What is needed: Reproduce precisely the lines of the listing below, starting with the line that contains "The Rule of Lawyers (48, 2441)" and stopping after the line that contains "5초만에 가입하고 혜택받기 (1232, 855)"; include nothing else.

Information given section start

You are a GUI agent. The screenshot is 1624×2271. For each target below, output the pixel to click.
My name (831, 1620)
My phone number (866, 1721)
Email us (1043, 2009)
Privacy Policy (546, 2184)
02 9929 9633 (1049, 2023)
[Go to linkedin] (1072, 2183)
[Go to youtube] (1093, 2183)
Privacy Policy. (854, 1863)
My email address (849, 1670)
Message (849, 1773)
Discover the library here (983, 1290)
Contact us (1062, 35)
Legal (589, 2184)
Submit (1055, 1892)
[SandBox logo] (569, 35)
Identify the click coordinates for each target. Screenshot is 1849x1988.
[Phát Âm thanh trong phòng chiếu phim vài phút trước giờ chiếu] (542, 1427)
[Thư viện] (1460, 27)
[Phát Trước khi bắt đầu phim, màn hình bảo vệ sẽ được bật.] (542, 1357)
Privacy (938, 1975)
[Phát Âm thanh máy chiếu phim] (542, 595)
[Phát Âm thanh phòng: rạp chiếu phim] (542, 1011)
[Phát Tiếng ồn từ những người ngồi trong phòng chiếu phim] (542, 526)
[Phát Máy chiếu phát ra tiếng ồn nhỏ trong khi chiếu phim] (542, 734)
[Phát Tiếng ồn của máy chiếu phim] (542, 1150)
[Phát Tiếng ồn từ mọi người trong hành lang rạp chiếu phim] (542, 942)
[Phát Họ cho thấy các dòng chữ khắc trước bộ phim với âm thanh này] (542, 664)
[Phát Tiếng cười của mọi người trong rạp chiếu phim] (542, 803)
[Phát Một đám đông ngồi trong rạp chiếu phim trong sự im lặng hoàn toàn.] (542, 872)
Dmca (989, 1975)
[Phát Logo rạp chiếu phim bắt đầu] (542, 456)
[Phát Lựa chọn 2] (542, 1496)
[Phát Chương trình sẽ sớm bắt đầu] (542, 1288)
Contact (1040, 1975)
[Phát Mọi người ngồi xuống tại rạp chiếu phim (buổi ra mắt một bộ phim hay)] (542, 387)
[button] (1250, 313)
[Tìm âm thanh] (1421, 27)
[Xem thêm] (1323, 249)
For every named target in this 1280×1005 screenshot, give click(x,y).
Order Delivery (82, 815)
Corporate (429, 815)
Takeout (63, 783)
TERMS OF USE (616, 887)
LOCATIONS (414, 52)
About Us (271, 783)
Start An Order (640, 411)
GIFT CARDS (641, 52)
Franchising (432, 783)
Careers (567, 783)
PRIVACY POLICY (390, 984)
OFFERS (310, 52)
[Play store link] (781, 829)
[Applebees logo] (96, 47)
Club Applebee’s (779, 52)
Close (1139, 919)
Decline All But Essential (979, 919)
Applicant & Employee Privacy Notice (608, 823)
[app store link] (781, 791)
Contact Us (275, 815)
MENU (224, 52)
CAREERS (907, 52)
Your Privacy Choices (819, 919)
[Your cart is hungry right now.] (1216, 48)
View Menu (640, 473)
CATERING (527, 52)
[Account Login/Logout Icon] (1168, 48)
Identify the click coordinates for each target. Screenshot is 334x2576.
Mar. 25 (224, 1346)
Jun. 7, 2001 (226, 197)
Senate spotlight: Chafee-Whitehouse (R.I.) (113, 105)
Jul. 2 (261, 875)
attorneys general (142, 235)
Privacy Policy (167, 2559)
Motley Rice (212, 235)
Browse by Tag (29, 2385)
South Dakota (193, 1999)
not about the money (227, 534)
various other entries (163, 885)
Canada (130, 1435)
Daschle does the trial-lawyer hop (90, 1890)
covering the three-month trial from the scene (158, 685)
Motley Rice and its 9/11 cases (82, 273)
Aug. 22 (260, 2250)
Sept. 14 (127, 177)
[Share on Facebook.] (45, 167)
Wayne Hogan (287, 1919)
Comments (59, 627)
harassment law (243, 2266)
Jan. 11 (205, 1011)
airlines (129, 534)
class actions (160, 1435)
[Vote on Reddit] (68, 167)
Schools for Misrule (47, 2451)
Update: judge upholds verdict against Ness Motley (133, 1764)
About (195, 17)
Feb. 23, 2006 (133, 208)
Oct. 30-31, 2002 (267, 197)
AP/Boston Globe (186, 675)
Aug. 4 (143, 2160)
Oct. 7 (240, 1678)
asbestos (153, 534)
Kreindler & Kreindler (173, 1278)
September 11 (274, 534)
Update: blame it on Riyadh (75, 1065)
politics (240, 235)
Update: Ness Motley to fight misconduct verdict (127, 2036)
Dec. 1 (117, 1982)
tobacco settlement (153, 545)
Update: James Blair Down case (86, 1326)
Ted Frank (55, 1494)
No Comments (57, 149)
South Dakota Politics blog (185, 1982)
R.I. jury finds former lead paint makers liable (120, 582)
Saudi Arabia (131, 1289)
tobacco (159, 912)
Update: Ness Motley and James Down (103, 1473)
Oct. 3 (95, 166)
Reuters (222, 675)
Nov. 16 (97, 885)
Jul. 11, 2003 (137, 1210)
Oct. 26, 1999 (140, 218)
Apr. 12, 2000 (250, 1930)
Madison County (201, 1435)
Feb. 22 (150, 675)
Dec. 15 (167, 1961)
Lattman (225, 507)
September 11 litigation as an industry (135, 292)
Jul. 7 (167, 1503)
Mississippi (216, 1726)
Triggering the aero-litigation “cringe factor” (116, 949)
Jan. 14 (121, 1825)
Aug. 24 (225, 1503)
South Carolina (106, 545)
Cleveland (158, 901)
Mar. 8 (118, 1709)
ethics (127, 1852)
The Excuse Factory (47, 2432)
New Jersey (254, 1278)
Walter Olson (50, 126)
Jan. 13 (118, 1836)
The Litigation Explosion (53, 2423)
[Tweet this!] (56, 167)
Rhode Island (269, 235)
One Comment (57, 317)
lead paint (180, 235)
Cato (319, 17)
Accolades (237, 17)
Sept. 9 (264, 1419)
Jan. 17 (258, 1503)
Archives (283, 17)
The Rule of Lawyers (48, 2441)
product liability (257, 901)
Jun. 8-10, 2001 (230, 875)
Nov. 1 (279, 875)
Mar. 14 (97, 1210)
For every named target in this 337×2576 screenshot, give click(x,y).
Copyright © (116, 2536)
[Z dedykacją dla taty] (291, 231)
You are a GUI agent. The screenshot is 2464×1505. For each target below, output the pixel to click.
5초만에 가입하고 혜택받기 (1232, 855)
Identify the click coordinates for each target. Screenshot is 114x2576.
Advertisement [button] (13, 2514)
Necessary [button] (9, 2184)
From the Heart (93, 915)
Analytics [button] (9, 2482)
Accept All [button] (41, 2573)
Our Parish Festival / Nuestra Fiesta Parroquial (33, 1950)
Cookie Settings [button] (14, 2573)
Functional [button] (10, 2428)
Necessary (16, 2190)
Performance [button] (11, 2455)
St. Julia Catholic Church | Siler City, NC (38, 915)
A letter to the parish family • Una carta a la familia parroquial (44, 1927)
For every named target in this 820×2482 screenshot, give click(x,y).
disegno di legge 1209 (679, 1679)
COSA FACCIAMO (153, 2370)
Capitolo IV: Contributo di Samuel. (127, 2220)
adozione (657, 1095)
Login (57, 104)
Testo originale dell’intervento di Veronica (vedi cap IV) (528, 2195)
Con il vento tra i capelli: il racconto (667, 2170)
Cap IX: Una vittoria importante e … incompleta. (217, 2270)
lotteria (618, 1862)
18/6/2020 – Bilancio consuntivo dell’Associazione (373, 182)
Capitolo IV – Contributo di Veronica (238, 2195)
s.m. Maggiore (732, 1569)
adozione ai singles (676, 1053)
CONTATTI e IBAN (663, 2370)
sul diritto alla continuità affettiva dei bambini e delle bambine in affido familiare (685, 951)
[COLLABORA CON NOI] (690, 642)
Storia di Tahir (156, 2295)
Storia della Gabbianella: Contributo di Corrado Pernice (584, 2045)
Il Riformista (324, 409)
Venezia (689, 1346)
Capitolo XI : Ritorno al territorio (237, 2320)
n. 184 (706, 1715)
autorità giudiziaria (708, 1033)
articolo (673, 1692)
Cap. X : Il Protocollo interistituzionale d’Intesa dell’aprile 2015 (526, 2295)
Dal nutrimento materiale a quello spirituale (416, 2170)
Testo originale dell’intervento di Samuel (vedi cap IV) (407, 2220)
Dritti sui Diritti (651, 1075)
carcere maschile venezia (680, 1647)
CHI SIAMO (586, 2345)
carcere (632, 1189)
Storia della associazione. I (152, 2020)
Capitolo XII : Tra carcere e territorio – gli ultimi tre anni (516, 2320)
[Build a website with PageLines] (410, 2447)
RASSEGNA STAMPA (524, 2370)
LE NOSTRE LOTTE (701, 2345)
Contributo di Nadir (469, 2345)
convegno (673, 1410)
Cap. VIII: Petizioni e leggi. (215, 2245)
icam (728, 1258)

Information given section end

Exercise response:
The Rule of Lawyers (48, 2441)
product liability (257, 901)
Jun. 8-10, 2001 (230, 875)
Nov. 1 (279, 875)
Mar. 14 (97, 1210)
For every named target in this 337×2576 screenshot, give click(x,y).
Copyright © (116, 2536)
[Z dedykacją dla taty] (291, 231)
You are a GUI agent. The screenshot is 2464×1505. For each target below, output the pixel to click.
5초만에 가입하고 혜택받기 (1232, 855)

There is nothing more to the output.